==== Exercise inputs
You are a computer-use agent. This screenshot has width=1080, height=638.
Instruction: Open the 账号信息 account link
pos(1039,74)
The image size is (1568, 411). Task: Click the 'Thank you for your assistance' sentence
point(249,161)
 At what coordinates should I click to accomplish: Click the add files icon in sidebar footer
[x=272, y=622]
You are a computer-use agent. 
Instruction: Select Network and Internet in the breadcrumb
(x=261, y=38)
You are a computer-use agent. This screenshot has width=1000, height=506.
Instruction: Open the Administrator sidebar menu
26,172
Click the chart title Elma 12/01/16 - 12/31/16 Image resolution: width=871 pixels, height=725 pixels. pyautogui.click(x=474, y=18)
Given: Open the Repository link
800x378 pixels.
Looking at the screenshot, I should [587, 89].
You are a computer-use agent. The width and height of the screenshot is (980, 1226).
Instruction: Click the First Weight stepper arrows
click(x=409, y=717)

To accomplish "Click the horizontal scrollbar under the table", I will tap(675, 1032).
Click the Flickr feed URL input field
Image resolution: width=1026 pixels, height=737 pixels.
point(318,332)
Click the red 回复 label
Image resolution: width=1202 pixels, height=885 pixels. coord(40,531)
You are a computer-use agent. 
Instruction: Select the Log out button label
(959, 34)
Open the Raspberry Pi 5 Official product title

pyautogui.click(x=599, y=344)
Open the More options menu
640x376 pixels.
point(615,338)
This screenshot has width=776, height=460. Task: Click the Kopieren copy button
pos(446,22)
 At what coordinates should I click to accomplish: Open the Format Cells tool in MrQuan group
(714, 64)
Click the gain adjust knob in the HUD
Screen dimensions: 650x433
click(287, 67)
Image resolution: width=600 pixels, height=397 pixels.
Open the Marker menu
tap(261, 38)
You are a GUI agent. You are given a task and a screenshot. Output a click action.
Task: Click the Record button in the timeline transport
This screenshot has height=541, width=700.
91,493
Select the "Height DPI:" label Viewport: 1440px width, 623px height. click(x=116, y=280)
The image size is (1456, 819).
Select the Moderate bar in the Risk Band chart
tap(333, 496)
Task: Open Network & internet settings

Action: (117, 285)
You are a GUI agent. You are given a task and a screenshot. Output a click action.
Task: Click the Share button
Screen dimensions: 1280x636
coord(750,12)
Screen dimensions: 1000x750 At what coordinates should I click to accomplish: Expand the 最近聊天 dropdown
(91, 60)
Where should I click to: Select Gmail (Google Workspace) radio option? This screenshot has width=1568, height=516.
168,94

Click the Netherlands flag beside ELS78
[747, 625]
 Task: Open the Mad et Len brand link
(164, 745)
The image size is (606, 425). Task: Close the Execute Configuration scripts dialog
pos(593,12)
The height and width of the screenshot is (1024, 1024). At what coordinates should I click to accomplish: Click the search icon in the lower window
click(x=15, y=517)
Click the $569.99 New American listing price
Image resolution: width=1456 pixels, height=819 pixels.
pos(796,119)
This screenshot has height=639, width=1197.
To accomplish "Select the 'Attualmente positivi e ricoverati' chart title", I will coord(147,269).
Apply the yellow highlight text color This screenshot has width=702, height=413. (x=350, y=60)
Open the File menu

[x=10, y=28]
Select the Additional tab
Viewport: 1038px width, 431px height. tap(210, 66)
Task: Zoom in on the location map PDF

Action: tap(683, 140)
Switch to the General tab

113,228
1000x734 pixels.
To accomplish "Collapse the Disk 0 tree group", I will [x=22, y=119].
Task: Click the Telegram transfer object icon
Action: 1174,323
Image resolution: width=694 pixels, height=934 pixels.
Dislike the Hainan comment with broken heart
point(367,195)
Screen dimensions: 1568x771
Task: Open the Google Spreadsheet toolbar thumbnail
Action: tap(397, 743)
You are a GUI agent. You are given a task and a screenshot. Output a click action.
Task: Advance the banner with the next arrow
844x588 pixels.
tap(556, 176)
========
### Task goal
Please copy the lines above from the line with "Apply the yellow" up to and including the line with "1000x734 pixels.", exactly as written and with nothing else.

### Response
Apply the yellow highlight text color This screenshot has width=702, height=413. (x=350, y=60)
Open the File menu

[x=10, y=28]
Select the Additional tab
Viewport: 1038px width, 431px height. tap(210, 66)
Task: Zoom in on the location map PDF

Action: tap(683, 140)
Switch to the General tab

113,228
1000x734 pixels.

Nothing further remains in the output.